Investigation: The Benefits of Cloning

Today we often hear about the many ethical issues about the topic on cloning. Many of Americans believe that cloning is not ethically correct. They believe that God can only create life and that if we tamper with it then we are playing God. However, many people are not aware of the benefits of cloning. For example as we get older, we tend to lose our brain cells and in some people, they lose their brain cells at a faster pace than others. Alzheimer's is a brain disorder that causes brain cells to be destroyed. For people with Alzheimer's, cloning can serve as a way where the damaged nerve cells can be replaced with embryonic stem cells that were grown to produce nerve cells. The best part of cloning is that, the person does not have to worry about rejection by their immune system. A lot of diseases and problems would be cured if human cloning was allowed.
Another great example where cloning would be useful is in babies with birth defects. If we use cloning we can prevent these infants from having that birth defect. For example if you are an older female who would like to have kids, instead of having the risk of having a child with down syndrome, cloning could be used to prevent the child from having down syndrome by altering that gene.
There are many people today who are in need of different transplants, but the problem with transplants are body rejections and there are long lists of people who are on donor lists.
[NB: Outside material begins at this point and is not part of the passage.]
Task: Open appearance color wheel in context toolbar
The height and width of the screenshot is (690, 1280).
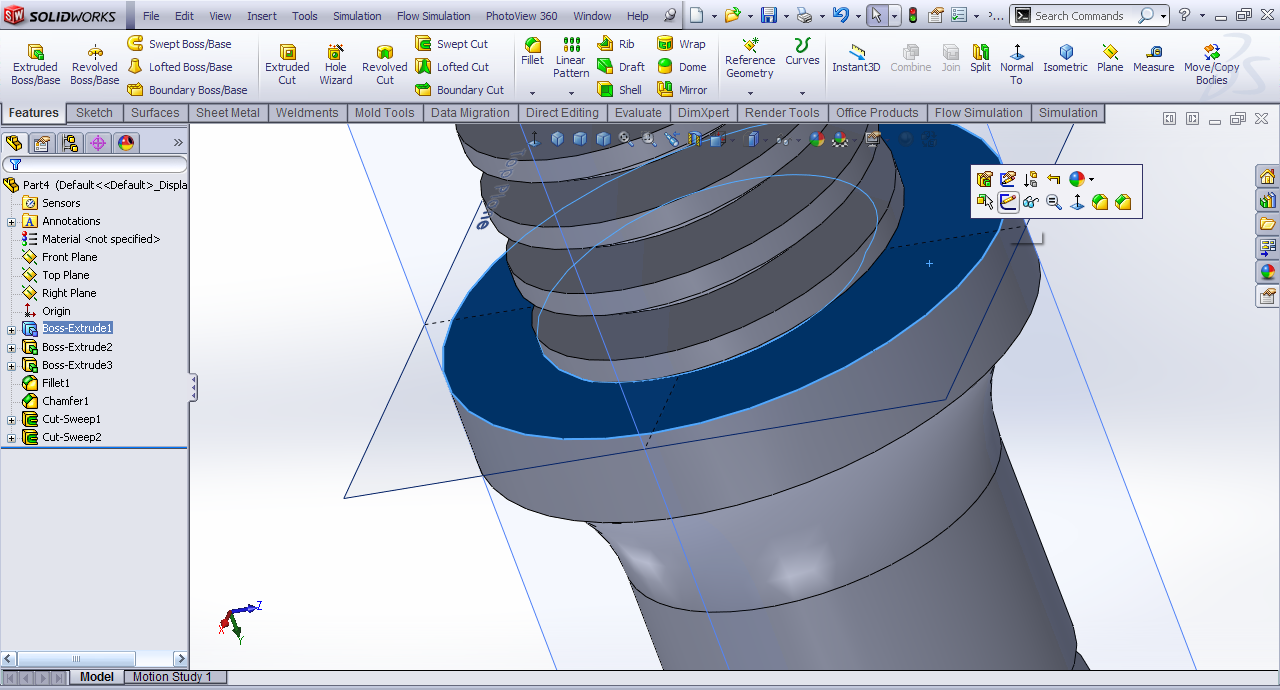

Cloning will solve both problems because the cloned body part will not be rejected because it has the same DNA as the original organism. For example, if a patient is in need of a liver transplant, the likelihood that the liver from a donor will be rejected by the patient is at a higher rate than that of a liver from the patient's stem cell.
As you can see, cloning has many benefits. If only cloning were allowed, many people would be cured of diseases such as Alzheimer's and Parkinson's. Because cloning is not allowed on humans, scientists are not able to test and study the long term pros and cons of inserting stem cells into the body to regenerate specific organs or tissues or cells.